International Oil Companies (IOCs) and their indigenous counterparts operating in Nigeria posted cumulated earnings of over $17.125 billion in the first half (H1) of 2017.
This is therefore a significant reversal compared with the losses experienced by these companies as a result of low crude oil prices, which reduced their earnings by over 80 per cent a year ago.
For instance, ExxonMobil Corporation earnings of $7.4 billion (N2.257 trillion) increased by 110 per cent in H1 from $3.5 billion in second quarter (Q2) 2016.
The company announced estimated Q2 2017 earnings of $3.4 billion or $0.78 per diluted share, compared with $1.7 billion a year earlier, as oil and gas realisations increased and refining margins improved.
Also, Chevron Corporation reported earnings of $1.5 billion (N457.4 billion) for Q2 2017, compared with a loss of $1.5 billion in Q2 2016.
Included in the quarter were impairments and other non-cash charges totalling $430 million, partially offset by gains on asset sales of $160 million. Royal Dutch Shell Plc H1 recorded earnings was $7.36 billion (N2.244 trillion), up from $2.6 billion in H1 2016.
On the home front, Oando Plc, Nigeria’s indigenous energy group listed on both the Nigerian and Johannesburg Stock Exchange, revenue increased from N111.207 billion in H1 2016 to N233.544 billion ($765.718 million) in 2017.
A comparative review of Oando’s financials further showed positive performance across all financial indices, as turnover increased by 26 per cent to N267.1 billion from N212.3 billion. Gross profit increased by 76 per cent to N33.4 billion from N19 billion, net finance costs more than halved to N16.4 billion from N35.3 billion, while profit-after-tax increased by 117 per cent to N4.6 billion from a loss of N26.9 billion in H1 2016.

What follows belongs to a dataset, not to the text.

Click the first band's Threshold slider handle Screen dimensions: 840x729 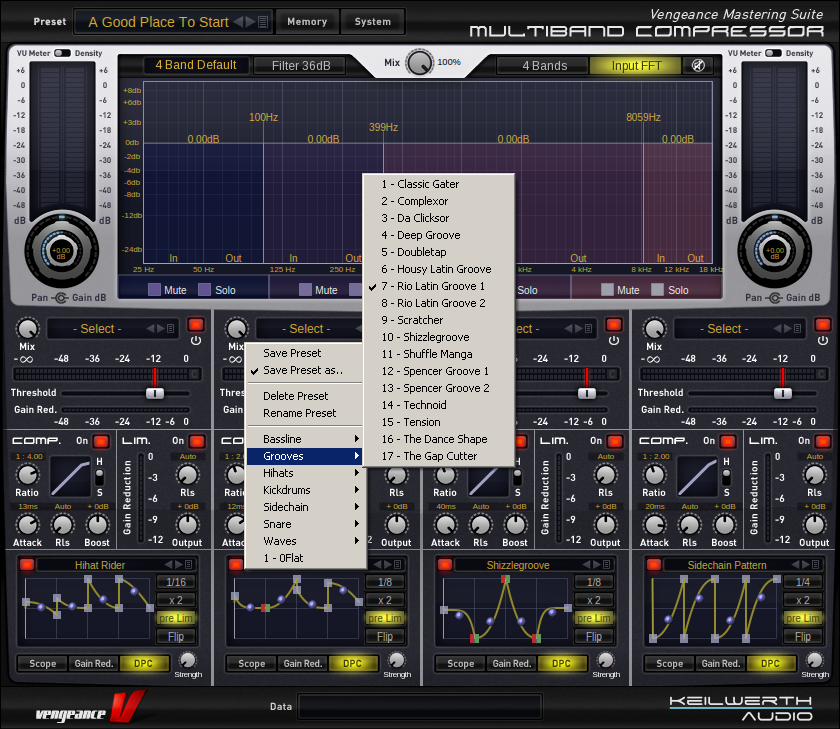coord(155,393)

However, Seplat Petroleum Development Plc H1 report showed that its revenue declined from $153 million to $132 million (N40.2 billion), representing a 14 per cent loss over last year performance.

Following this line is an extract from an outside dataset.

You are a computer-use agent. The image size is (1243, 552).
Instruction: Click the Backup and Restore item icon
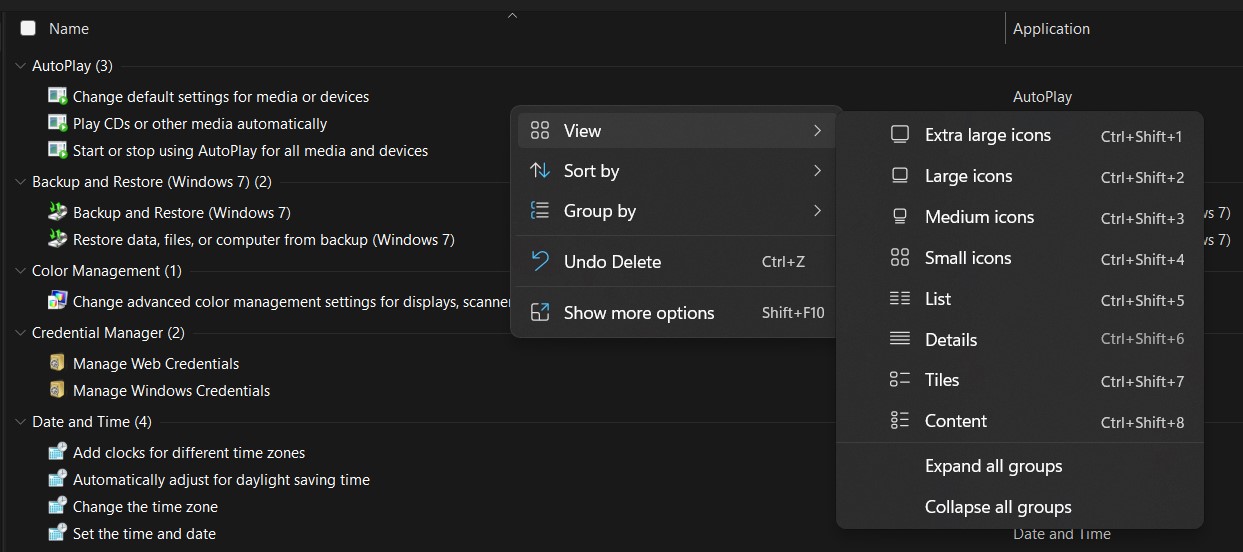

The Group loss after tax for H1 2017 was $28 million (₦8 billion), compared to a loss of $61 million (₦13 billion) same period in 2016.

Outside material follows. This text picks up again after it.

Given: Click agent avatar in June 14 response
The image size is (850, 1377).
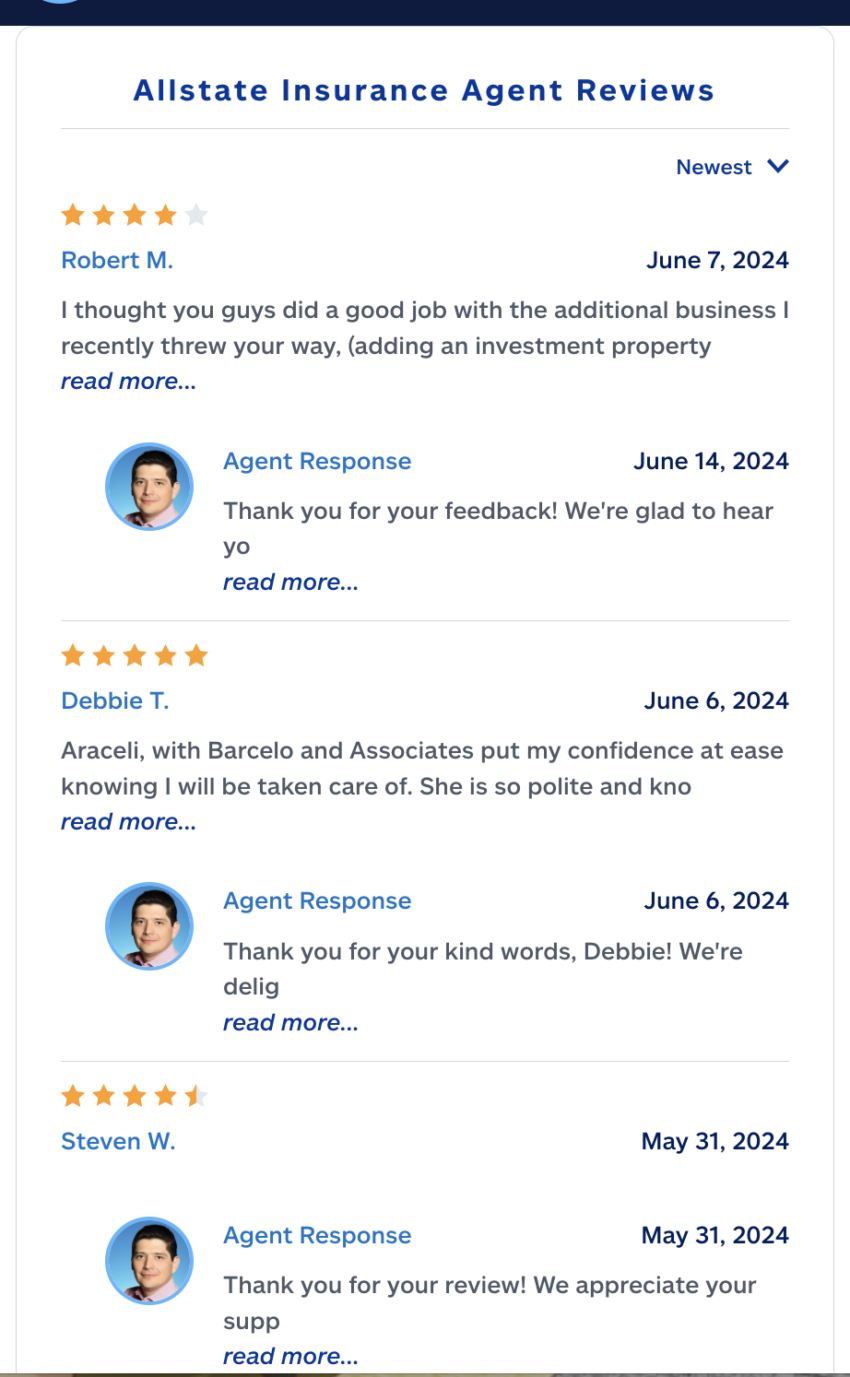Looking at the screenshot, I should tap(149, 487).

The company attributed the drop in revenue to the suspension of exports at the Forcados terminal, and consequent lower oil sales together with lower oil prices in the period offset the year-on-year increase in gas production rates and step-up in gas revenues.
Speaking on the performance, ExxonMobil’s Chairman and Chief Executive Officer, Darren W. Woods, said: “These solid results across our businesses were driven by higher commodity prices and a continued focus on operations and business fundamentals. Our job is to grow long – term value by investing in our integrated.”